Furthermore, this point is emphasized in the D’Angelo holding.  The plaintiffs, the Fitzmaurices, sued the doctor who allegedly left a laparotomy pad inside the plaintiff, Mr. Fitzmaurice, during an appendectomy. D’Angelo, 863 So. 2d at 312.  Prior to trial, the plaintiffs settled with the medical center where the surgery took place. Id. At trial, only the doctor was listed on the verdict form, and the jury did not make a determination as to the medical center’s liability or apportion fault.  Id. at 313. The jury awarded damages to the plaintiffs. Id.  The doctor then sought a setoff of the economic damages for the settlement reached between the plaintiffs and the hospital. Id. The trial court granted the doctors motion and reduced the economic damages but refused to reduce the noneconomic damages. Id.
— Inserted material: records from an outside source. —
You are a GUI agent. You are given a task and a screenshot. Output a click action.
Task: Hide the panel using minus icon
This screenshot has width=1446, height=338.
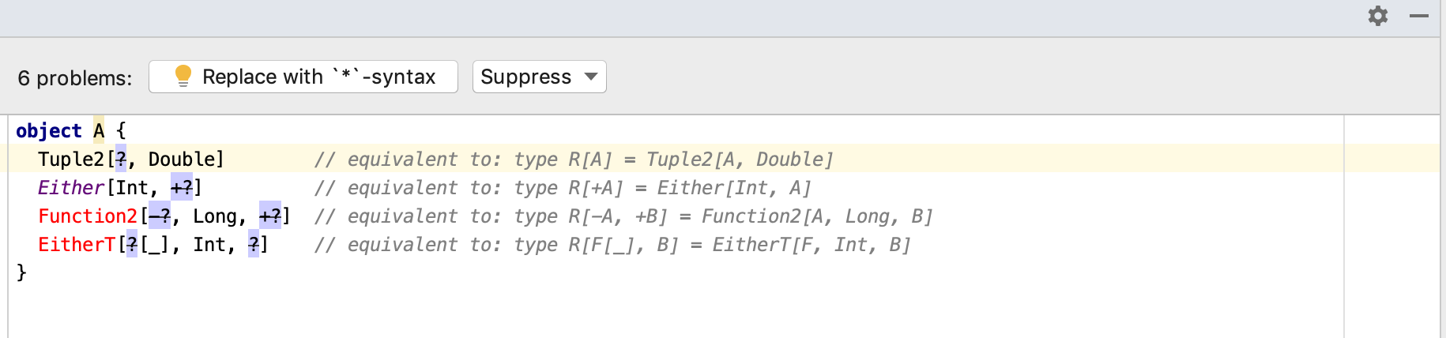1419,16
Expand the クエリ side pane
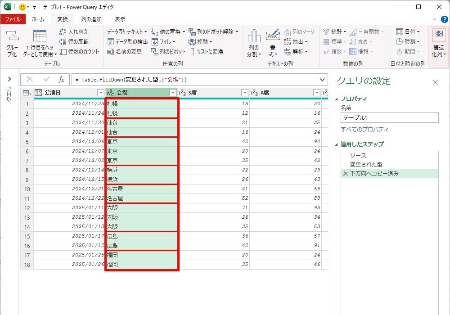This screenshot has height=315, width=450. point(9,79)
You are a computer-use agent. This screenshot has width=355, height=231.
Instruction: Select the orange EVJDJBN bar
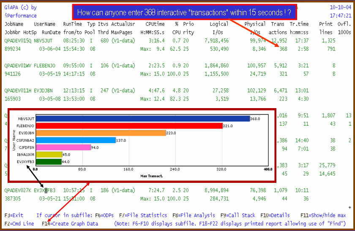pyautogui.click(x=100, y=133)
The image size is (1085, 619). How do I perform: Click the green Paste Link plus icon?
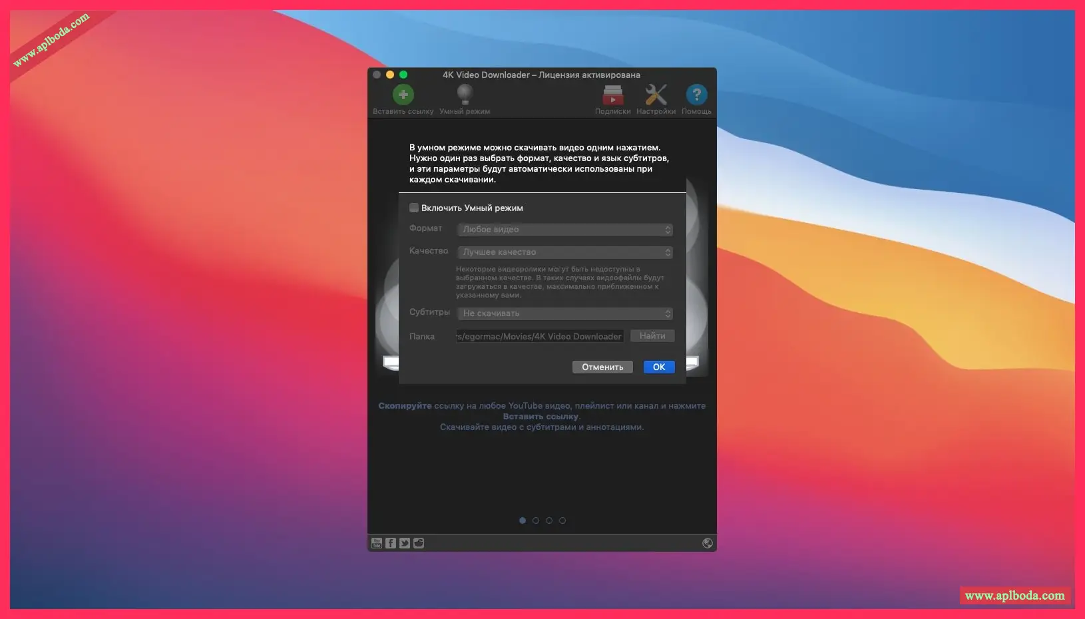click(x=403, y=95)
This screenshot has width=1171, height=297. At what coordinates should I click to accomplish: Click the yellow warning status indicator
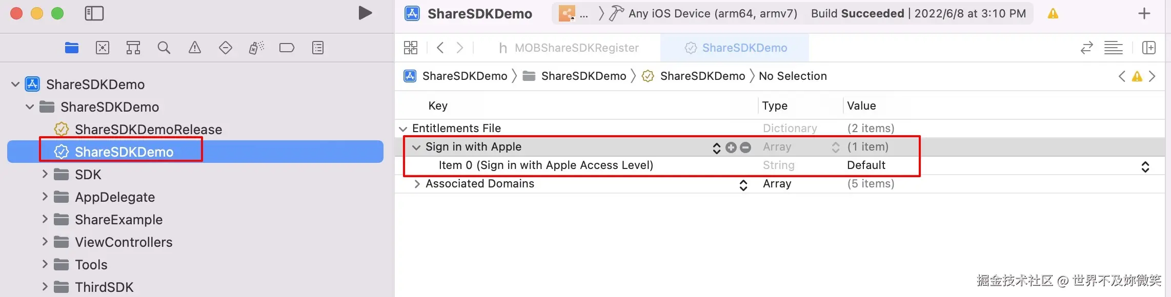(x=1053, y=14)
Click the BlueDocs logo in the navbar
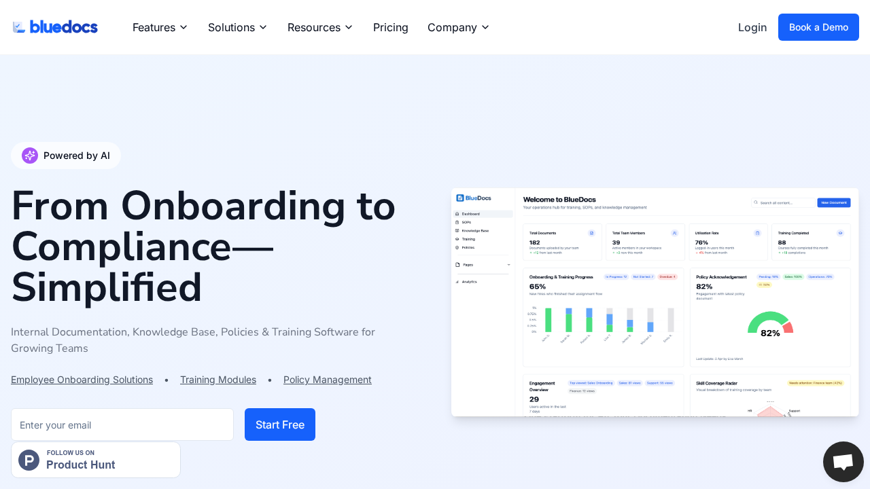 (54, 26)
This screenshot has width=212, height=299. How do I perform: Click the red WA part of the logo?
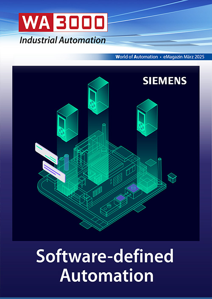[x=36, y=22]
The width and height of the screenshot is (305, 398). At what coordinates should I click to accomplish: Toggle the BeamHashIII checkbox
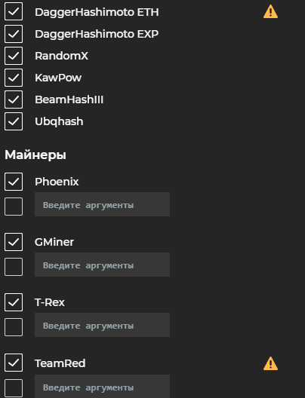pos(14,100)
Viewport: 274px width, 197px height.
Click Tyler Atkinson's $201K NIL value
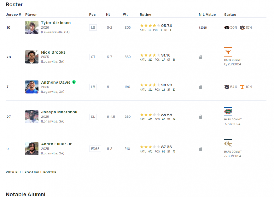click(203, 28)
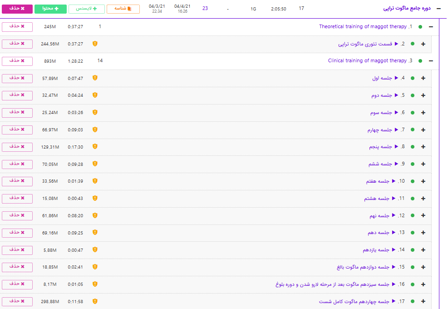Toggle the green status dot for جلسه نهم
The image size is (448, 309).
[x=413, y=216]
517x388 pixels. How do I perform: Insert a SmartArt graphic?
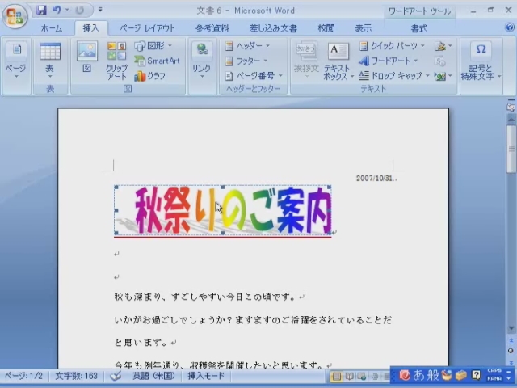[x=157, y=61]
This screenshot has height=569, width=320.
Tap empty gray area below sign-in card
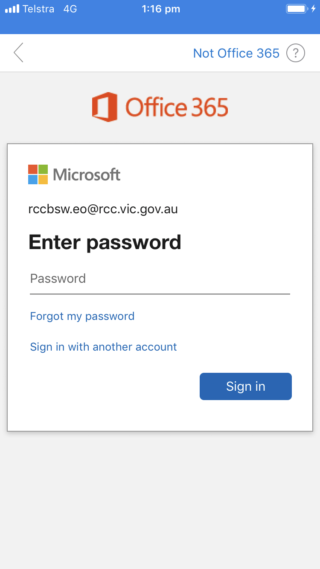click(160, 499)
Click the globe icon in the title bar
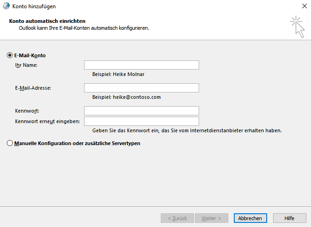 [x=6, y=6]
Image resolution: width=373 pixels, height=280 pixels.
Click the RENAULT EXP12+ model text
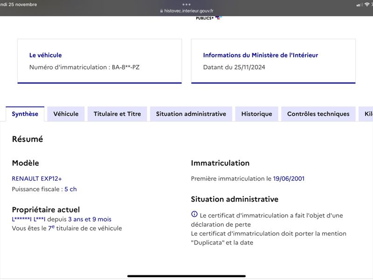click(37, 179)
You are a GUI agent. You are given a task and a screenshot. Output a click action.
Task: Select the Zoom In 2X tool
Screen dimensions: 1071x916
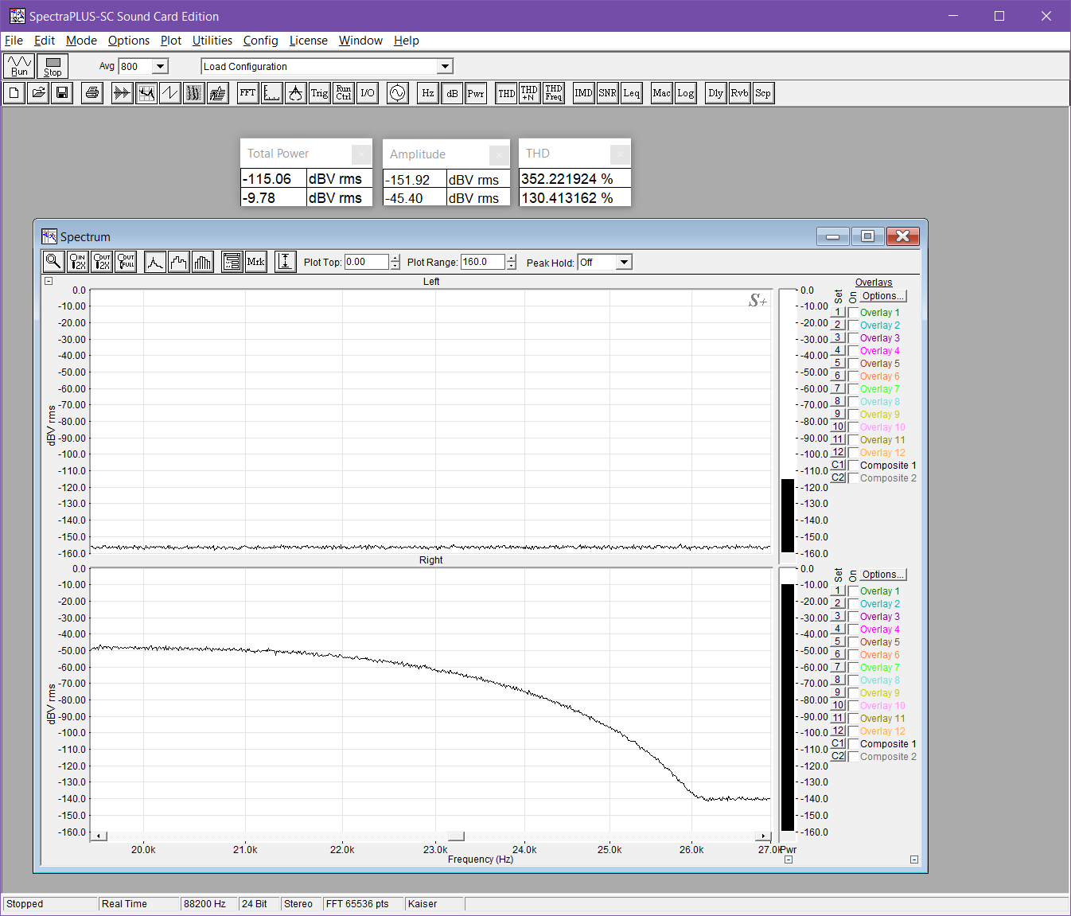pos(77,262)
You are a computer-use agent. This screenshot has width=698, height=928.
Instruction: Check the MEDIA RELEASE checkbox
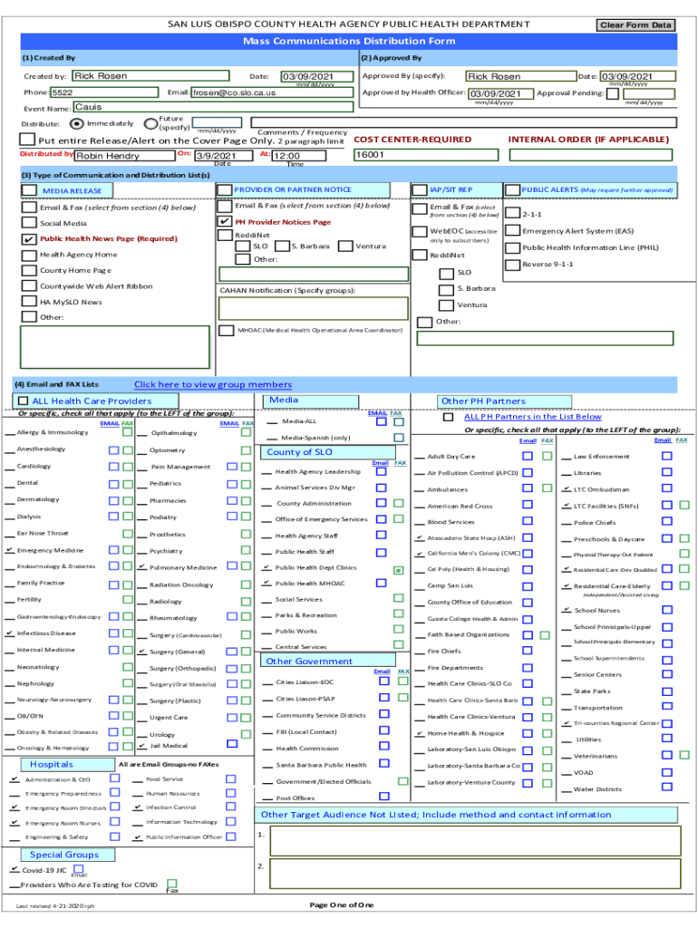click(29, 190)
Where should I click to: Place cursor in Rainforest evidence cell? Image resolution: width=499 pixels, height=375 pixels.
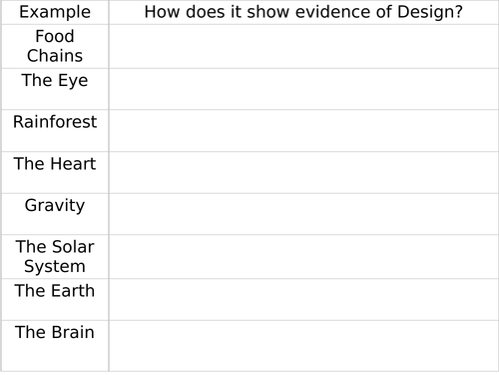(303, 131)
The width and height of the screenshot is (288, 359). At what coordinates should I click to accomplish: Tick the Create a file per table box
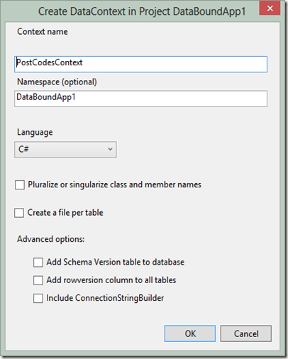point(19,213)
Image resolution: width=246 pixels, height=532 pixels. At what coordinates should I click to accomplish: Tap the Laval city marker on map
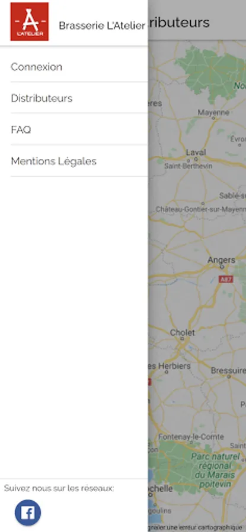(196, 159)
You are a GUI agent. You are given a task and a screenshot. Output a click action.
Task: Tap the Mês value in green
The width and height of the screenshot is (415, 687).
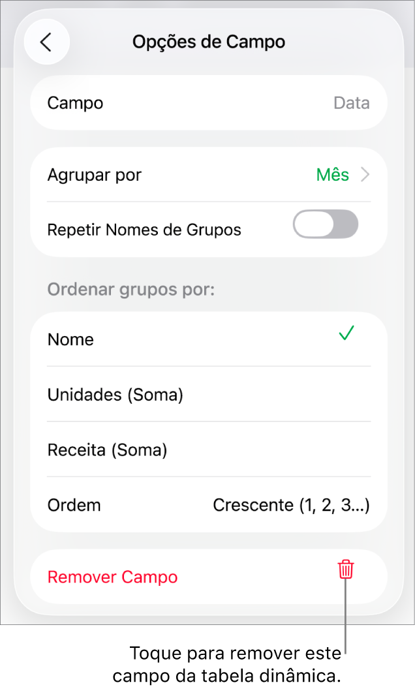point(333,174)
On appeal, the court explained that “[u]nlike noneconomic damages, or which section 768.81 eliminated joint and several liability, the setoff statues continue to apply to economic damages for which parties continue to be subject to joint and several liability.” Id. at 316.

Thus the important take home from Wells, Gouty and D’Angelo is that if a defendant wants a reduction for non-economic damages then that defendant must list the settled out defendant(s) as Fabre defendants on the verdict form and prove their fault.  However, the economic damages, based on the setoff statues, does allow a set-off of economic damages even if a nonparty defendant is not found liable.

Based on these rulings, a defendant who faces trial leaving behind settled out parties need to carefully consider whether or not to include these settled out defendants and have them be the invisible men in the court room.  On one hand, the noneconomic damages award might be reduced if the Fabre defendants are apportioned fault.  On the other hand, if the jury finds the Fabre defendants not liable, then the defendant not only receives 100% of the noneconomic damages but also will not receive a set-off of the economic damages.